PROBLEM TO SOLVE
Below are the entries. Transcribe exactly the lines from the one with "Select UTF-8 encoding" through the one with "Task: Select the 05 - Que Vuelva track", ends included, and leave out all others.

GIVEN RECORDS
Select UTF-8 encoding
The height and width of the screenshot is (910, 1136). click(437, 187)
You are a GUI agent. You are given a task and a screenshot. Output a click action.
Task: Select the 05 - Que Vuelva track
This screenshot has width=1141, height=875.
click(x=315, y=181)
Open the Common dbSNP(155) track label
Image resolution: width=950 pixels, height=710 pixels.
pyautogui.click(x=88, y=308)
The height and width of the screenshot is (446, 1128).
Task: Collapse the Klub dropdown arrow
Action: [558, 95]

==

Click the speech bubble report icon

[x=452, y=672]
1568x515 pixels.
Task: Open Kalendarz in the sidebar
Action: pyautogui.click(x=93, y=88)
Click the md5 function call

RESULT OF THIS EXERCISE
Select UTF-8 encoding
The height and width of the screenshot is (910, 1136). click(437, 187)
You are a GUI agent. You are given a task and a screenshot. Output a click action.
Task: Select the 05 - Que Vuelva track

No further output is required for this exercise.